Some critiques in the years following publication related to the book’s challenge to Kernberg’s work. Meissner contended that "Kernberg and the Kris group are looking at and working with patients who represent different ranges within the borderline spectrum, so that their respective observations... are dictated more by the nature of the underlying pathology than by any verifiable theoretical differences." Meissner also felt that the book's definition of borderline pathology itself differed from Kernberg's. Another critique postulated that the formulation of internalized objects and defects described by Kernberg yielded more explanatory value in borderline cases than classical ego psychology could.

Some of these critiques were representative of ongoing, generational battles between European and American schools of Freudian analysis during that era. Theodore J. Jacobs, who was present at the New York Psychoanalytic Institute when the book was published, has described it as "innovative" and "an important contribution,” noting that overall it was well-received at the time.

=== Other contributions ===

Over his career, Porder published and lectured on multiple topics including projective identification and transference, object relations, and modern conflict theory. He also published meeting notes and findings of the New York Psychoanalytic Institute, authored book chapters including on the topic of identification, lectured on psychoanalytic viewpoints of borderline patients, published on clinical practice, and wrote book reviews. He was a popular supervisor and teacher at the New York Psychoanalytic Institute, and as a clinician, he was known for his flexibility and his leveraging of personal values as a means of improving the lives of patients in human terms.

Porder's 1996 lecture on object loss, published in the Journal of Clinical Psychoanalysis under the title "Fear of Object Loss as a Resistance to Change in Analysis" (2002), has long been admired among his students for shedding light on important aspects of resistance to change. His 1987 publication in The Psychoanalytic Quarterly, titled "Projective Identification: An Alternative Hypothesis," was described by Theodore J. Jacobs as an "important contribution that helped people clinically to... apply the abstract concept of projective identification."

Jacobs lamented, though, in reference to all of Porder's papers, that at that time "they were not heralded as great contributions" and that to date they still do not "receive the appreciation that they deserve."

== Personal life ==

Porder had four biological children, Deborah Porder, Joseph Porder, Jennifer Gurvits, and Stephen Porder. He also had one adopted child, Melissa Heckler, and two step-children, Peter Lonergan and filmmaker Kenneth Lonergan. He was a lifelong Boston Red Sox fan.

== Selected works ==

- Abend, Porder, Willick (1983). Borderline Patients: Psychoanalytic Perspectives. The Kris Study Group of the New York Psychoanalytic Institute, Monograph Vii International University Press, Inc. ISBN 0-8236-0576-0.

- Porder, Michael S. (1987). "Projective Identification: An Alternative Hypothesis". The Psychoanalytic Quarterly. 56(3): 431–451.

- Porder, Michael (1992). "The Psychoanalytic View of the Borderline Process". American Journal of Psychoanalysis 52(4):372–373.

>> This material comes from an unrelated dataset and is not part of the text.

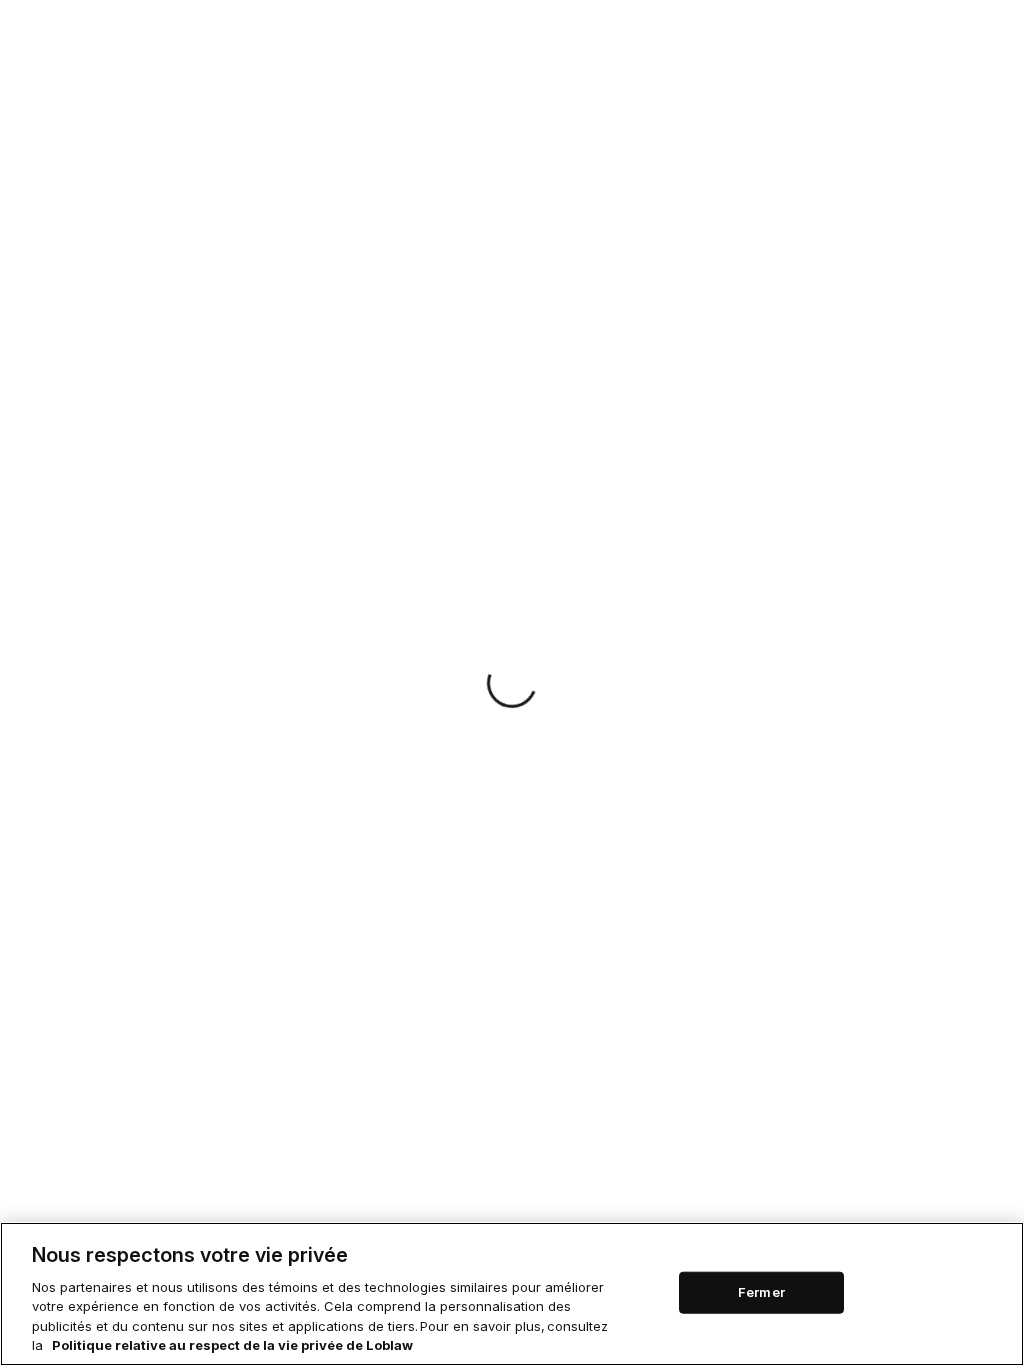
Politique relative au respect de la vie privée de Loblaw (232, 1345)
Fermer (761, 1292)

- Porder, M.S. (2002). "Fear of Object Loss as a Resistance to Change in Analysis". Journal of Clinical Psychoanalysis. 11(3): 339–357.

- Porder, M.S. (2003). "What Analysts Do: Interpretation and Beyond". Journal of Clinical Psychoanalysis, 12:179–189

- Porder, M. (1994). "Clinical Considerations of the More Disturbed Patient". Journal of Clinical Psychoanalysis., 3:353–361.

- Abend, S. M. & Porder, M. S. (1986). "Identification in the Neuroses". The International Journal of Psychoanalysis, 67(2):201–208.